◆ WORK REQUIRED ◆
Arrange the stretch of data from the line containing "You are a computer-use" through the end of the data as a Markdown table with columns No. and Line. Number each line, and leave out blank lines and the pictures.

____

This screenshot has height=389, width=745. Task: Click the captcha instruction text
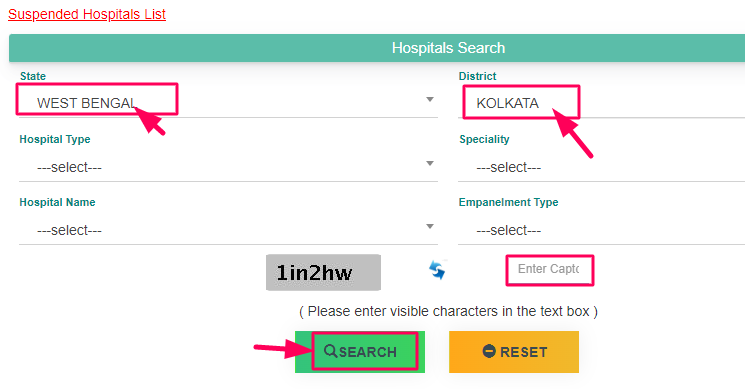pos(448,312)
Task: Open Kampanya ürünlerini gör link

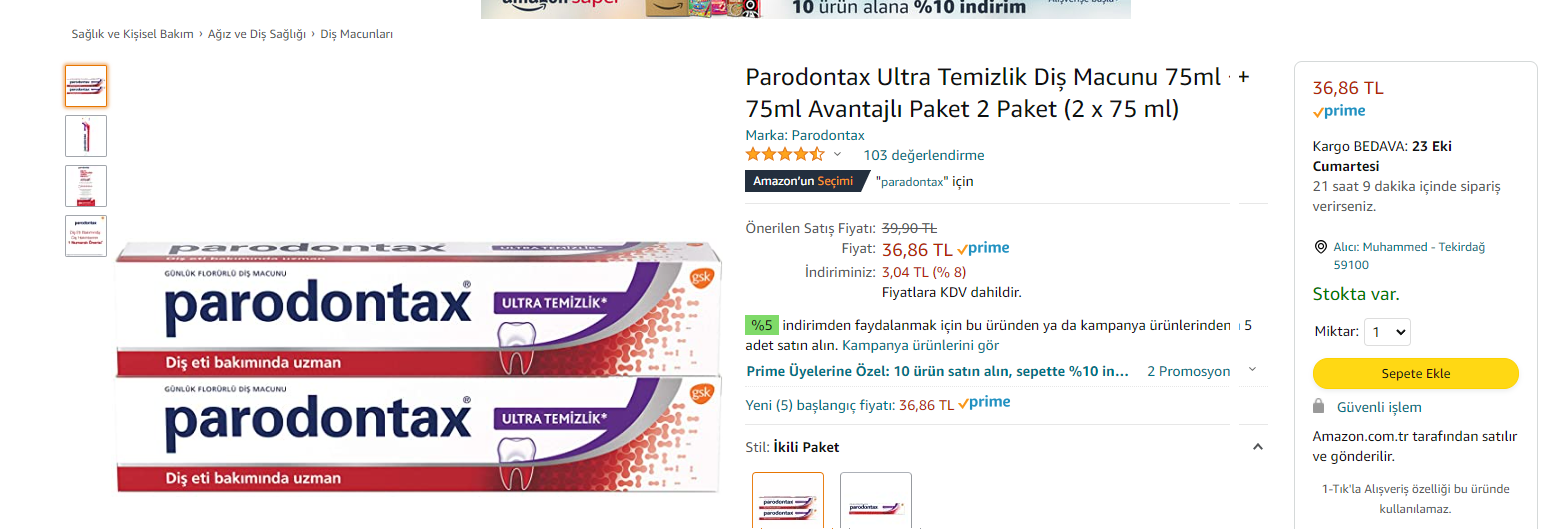Action: coord(920,345)
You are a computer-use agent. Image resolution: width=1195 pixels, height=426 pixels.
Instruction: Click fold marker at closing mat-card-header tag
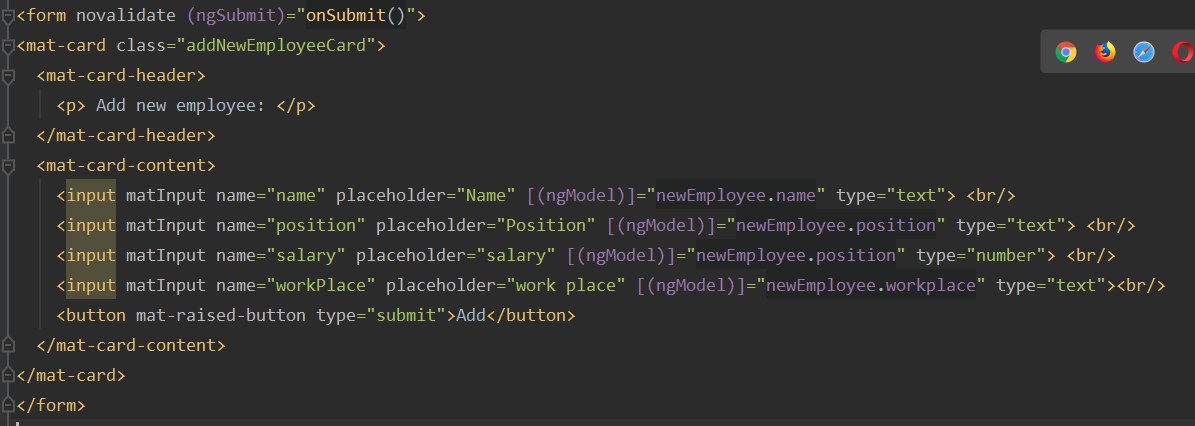click(x=8, y=136)
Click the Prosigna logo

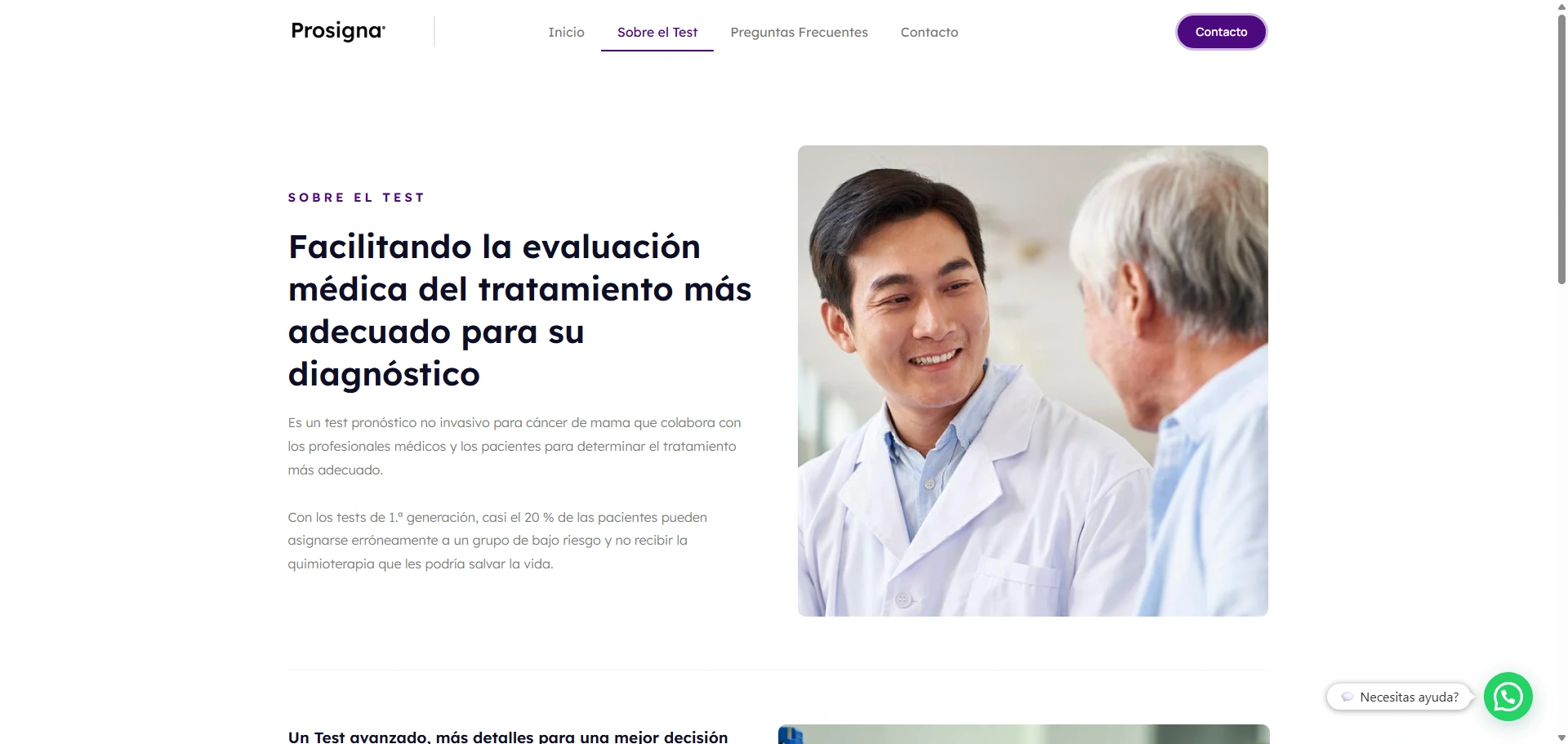tap(338, 31)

____

◆ RIGHT ANSWER ◆
| No. | Line |
|---|---|
| 1 | You are a computer-use agent. Image resolution: width=1195 pixels, height=426 pixels. |
| 2 | Instruction: Click fold marker at closing mat-card-header tag |
| 3 | click(x=8, y=136) |
| 4 | Click the Prosigna logo |
| 5 | tap(338, 31) |